Idiopathic pulmonary fibrosis: now a treatable disease and other highlights from the 2014 American Thoracic Society Annual Conference

ATS 2014 photo

by Matthew Stanbrook, Deputy Editor, CMAJ, in San Diego, U.S.A.

Idiopathic pulmonary fibrosis is a chronic progressive disease in which the normal connective tissue of the lungs (the interstitium) is replaced by scar tissue through mechanisms we are rapidly understanding much better. The disease causes the lungs to become stiff (decreased lung compliance), small (lung restriction) and impaired in their primary function of gas exchange (impaired diffusion capacity). It affects an estimated 20,000-30,000 Canadians and has a median survival of 2-4 years from diagnosis, although some patients live much longer. While its onset is typically late in life, the disease can rarely occur much earlier, as attested by my hospital’s lung transplantation program, whose graduates include triumphs like social media superstar and Ellen DeGeneres guest Hélène Campbell, as well as tragedies like Cambridge, Ontario’s organ donation advocate Kayla Baker, who despite getting a new lung died earlier this year at the tender age of 15. I have had the privilege of crossing paths with both of these young women, whose stories are inspiring, yet serve as a stark reminder of the desperate need for effective treatments for this disease.

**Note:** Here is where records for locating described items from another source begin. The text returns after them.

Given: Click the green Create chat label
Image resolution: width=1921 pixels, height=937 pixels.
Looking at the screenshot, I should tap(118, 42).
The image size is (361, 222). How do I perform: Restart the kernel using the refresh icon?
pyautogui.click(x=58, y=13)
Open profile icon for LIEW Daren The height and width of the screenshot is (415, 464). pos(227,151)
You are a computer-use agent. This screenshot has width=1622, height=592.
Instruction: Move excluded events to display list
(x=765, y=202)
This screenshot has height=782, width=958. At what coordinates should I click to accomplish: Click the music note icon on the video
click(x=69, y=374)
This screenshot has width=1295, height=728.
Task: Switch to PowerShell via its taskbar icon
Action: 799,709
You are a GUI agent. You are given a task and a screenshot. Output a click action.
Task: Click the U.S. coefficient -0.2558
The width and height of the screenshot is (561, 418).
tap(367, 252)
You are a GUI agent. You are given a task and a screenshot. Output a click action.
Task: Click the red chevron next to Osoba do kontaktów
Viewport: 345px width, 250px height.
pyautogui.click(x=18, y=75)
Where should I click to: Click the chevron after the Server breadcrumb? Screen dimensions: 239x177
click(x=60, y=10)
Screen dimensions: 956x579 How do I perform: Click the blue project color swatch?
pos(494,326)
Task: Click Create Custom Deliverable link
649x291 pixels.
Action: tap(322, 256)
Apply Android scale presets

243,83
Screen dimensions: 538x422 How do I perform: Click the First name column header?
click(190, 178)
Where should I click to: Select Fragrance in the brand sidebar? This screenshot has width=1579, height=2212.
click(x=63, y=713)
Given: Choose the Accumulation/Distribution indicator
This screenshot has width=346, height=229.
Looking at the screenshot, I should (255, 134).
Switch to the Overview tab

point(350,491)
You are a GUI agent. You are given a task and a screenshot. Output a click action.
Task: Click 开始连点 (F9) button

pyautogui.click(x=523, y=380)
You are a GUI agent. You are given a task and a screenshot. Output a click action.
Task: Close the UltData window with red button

Patients with idiopathic pulmonary fibrosis, and those of us who care for them, have long been frustrated by the lack of such treatments, and more so by the fact that most innovative therapies tested to date have failed to show benefit and have often increased rather than decreased mortality. All this has suddenly changed with new research presented last week at the 2014 American Thoracic Society Annual Conference. These studies have now documented clear and compelling benefits of two medications, one of which is already in clinical use in Canada. Another equally important study has shown the lack of benefit of an older but widely used treatment.

Let’s start with the bad news. For decades, we had been treating idiopathic pulmonary fibrosis with potent systemic anti-inflammatory medications such as prednisone, azathioprine, and cyclophosphamide, based on the observation that chronic inflammation is a consistent feature of the disease, but likely the wrong mechanism on which to focus, as it turns out. We did so well in advance of obtaining any good evidence of benefit with this approach, which as usual turns out to have been a bad idea. In 2011, the large PANTHER IPF trial, evaluating combination therapy with prednisone, azathioprine and acetylcysteine, was stopped early by its data safety monitoring board due to findings of increased mortality with this regimen. In addition to a placebo arm, this trial had a 3rd arm that was randomized to acetylcysteine alone. After a brief hiatus of 3 months, the PANTHER IPF trial was allowed to continue with these latter 2 arms.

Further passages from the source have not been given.